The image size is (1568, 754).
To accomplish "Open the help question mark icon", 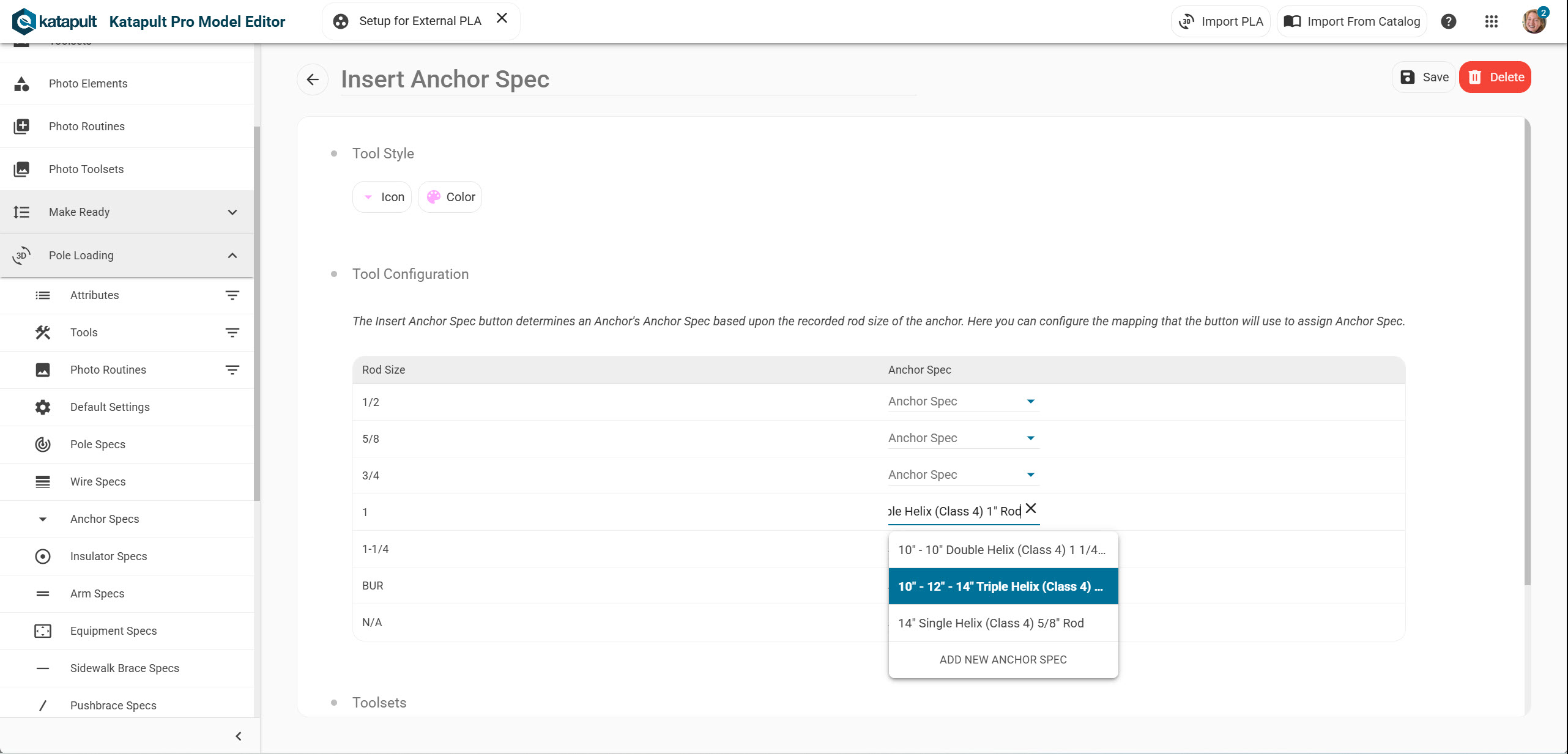I will pyautogui.click(x=1448, y=21).
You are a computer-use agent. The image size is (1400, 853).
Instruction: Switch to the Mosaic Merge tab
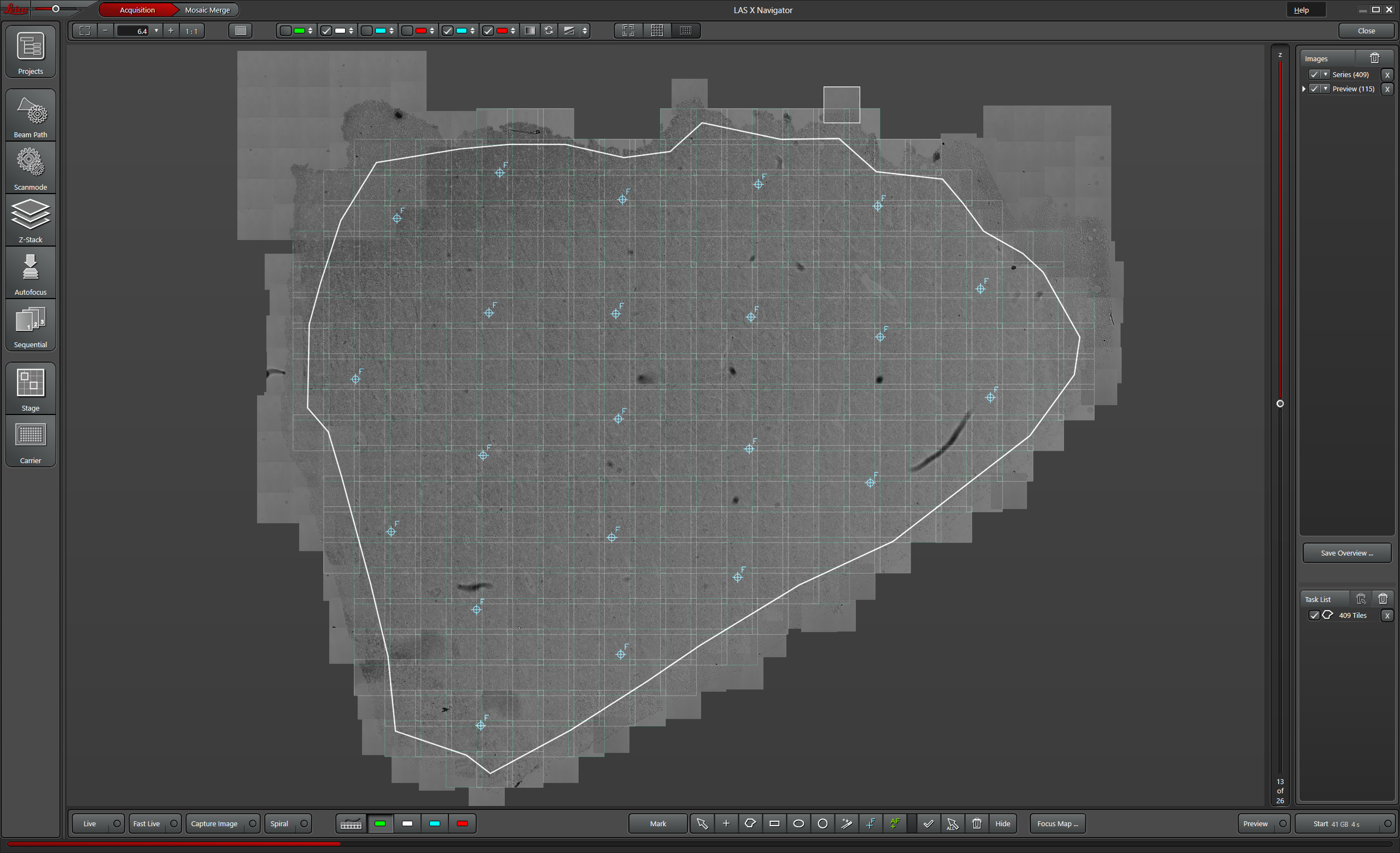[207, 10]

- - - - -

Task requirements —
Every line in the data that holds "image" should be copied out.

Task result —
The image size is (1568, 754).
You are a computer-use agent. The image size is (1400, 853).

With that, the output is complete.